Exercise objective: A faithful copy without images is required: write out all the records exactly.

Input material Start Marker

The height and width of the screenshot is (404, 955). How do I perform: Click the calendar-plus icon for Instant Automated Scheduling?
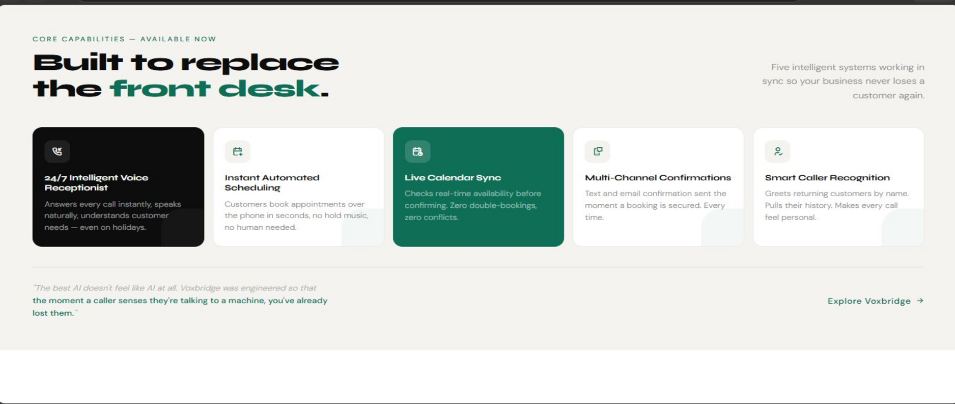click(237, 151)
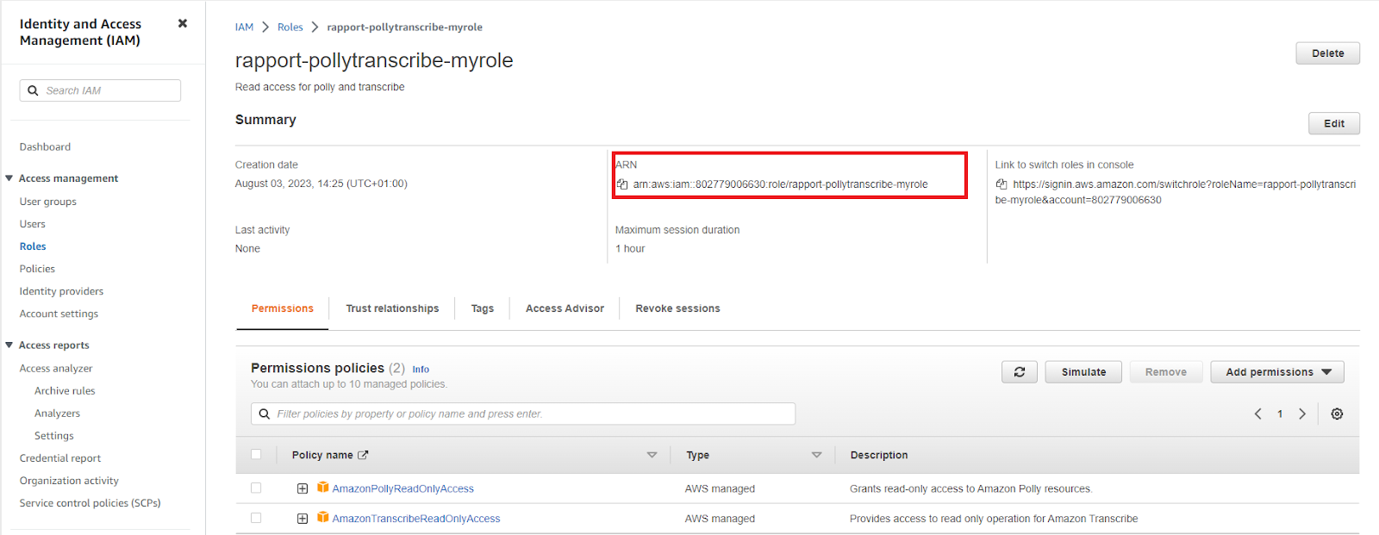
Task: Go to next page of policies
Action: [x=1302, y=414]
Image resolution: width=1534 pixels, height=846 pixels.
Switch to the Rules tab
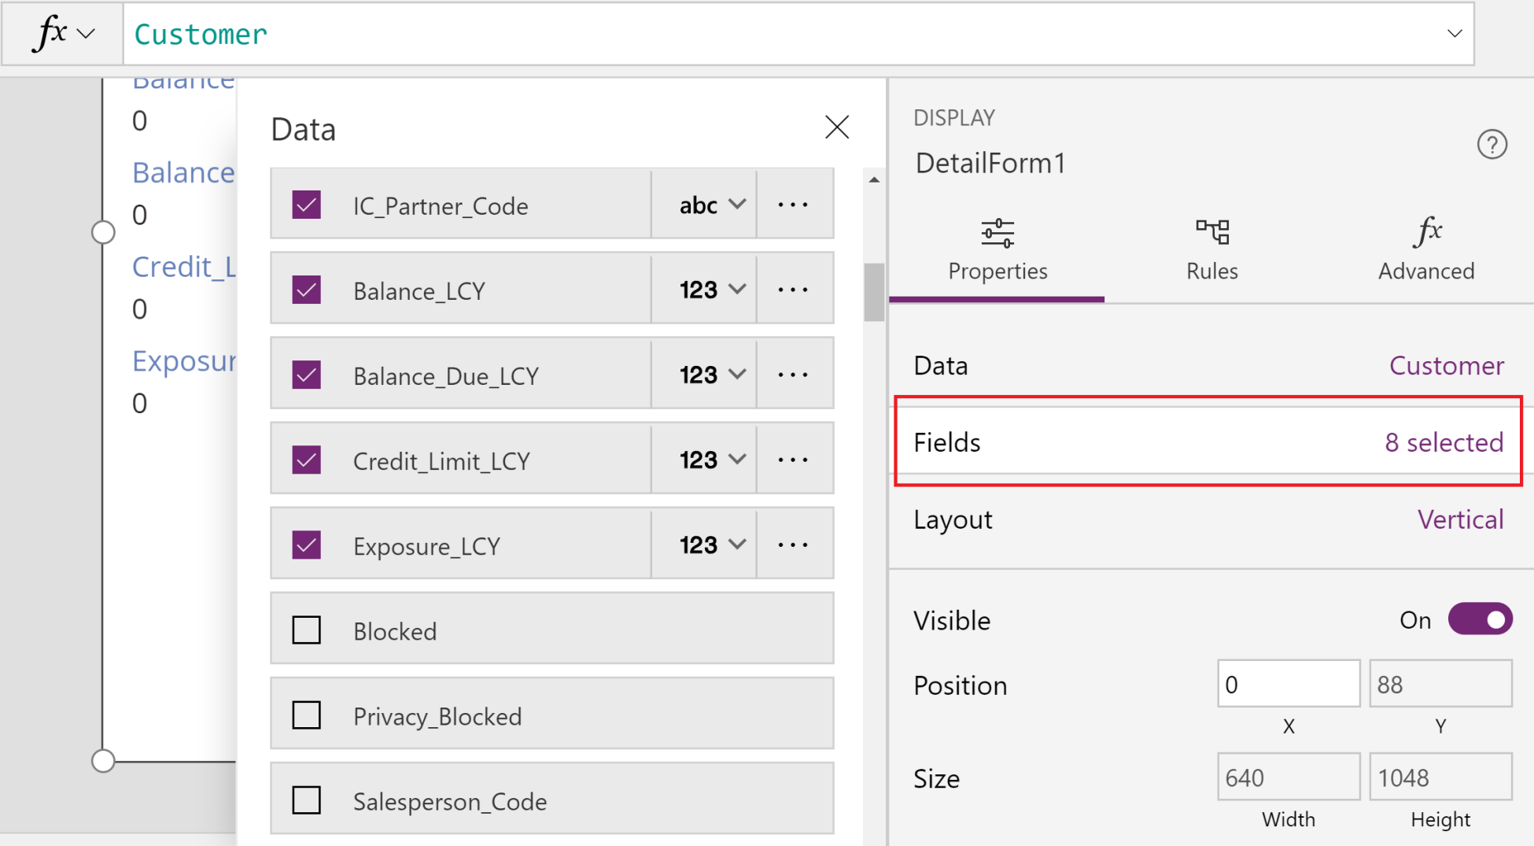[1211, 250]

Input material End Marker

Task answer:
The height and width of the screenshot is (404, 955). How do I perform: Click the calendar-plus icon for Instant Automated Scheduling?
click(237, 151)
Task: Go to next page of policies
Action: [x=1302, y=414]
Image resolution: width=1534 pixels, height=846 pixels.
Switch to the Rules tab
[1211, 250]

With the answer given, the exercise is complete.